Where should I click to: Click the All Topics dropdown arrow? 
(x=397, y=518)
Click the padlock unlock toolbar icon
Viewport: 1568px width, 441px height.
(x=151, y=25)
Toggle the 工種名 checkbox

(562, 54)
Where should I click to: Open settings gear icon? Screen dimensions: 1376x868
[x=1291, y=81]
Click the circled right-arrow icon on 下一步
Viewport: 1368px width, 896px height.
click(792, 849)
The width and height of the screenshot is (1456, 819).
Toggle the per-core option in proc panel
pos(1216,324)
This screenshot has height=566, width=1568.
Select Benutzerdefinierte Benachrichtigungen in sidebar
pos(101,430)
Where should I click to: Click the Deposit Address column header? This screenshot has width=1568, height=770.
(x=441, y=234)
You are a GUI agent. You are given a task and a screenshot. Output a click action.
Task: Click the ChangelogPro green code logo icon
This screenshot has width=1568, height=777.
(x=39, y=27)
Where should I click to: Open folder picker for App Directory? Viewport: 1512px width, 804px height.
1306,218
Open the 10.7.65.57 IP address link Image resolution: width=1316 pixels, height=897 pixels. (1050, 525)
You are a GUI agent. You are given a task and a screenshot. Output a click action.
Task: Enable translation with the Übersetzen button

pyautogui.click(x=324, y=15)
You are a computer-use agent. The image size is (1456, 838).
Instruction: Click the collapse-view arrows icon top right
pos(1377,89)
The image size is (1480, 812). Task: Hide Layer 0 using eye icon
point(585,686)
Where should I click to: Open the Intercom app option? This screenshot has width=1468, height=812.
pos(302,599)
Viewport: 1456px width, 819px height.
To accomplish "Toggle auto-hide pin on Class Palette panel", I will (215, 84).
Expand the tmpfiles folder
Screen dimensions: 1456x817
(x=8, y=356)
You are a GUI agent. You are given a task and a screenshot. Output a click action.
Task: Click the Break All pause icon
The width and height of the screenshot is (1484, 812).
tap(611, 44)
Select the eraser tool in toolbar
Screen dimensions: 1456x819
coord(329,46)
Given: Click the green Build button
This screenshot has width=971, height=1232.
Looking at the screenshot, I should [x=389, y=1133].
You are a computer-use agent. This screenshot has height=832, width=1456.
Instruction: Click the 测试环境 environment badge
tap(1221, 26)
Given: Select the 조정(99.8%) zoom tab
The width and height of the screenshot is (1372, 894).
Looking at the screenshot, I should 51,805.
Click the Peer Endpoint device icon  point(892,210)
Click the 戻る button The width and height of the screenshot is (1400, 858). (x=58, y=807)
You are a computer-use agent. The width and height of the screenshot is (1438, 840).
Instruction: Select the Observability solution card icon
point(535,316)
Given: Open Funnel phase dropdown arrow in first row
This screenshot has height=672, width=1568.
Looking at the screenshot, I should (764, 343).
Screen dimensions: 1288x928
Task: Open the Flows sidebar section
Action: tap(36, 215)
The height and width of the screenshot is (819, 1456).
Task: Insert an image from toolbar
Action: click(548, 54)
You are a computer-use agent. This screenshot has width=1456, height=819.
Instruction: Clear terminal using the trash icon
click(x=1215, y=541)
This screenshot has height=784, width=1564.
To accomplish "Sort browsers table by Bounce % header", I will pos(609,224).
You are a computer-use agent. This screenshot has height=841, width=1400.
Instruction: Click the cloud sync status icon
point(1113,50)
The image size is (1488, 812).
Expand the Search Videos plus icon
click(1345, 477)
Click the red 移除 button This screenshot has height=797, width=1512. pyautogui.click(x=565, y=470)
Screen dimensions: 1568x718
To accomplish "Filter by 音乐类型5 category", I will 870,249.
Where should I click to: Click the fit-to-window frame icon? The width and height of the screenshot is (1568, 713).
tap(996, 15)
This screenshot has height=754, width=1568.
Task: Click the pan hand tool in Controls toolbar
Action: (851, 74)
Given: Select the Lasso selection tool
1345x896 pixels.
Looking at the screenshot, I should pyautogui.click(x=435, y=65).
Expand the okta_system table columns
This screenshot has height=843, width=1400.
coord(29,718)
**********
▶ **Assignment**:
Copy out each line of the data that holds the string "green".

▶ **Answer section**:
Task: Click the ChangelogPro green code logo icon
Given: Click the green Build button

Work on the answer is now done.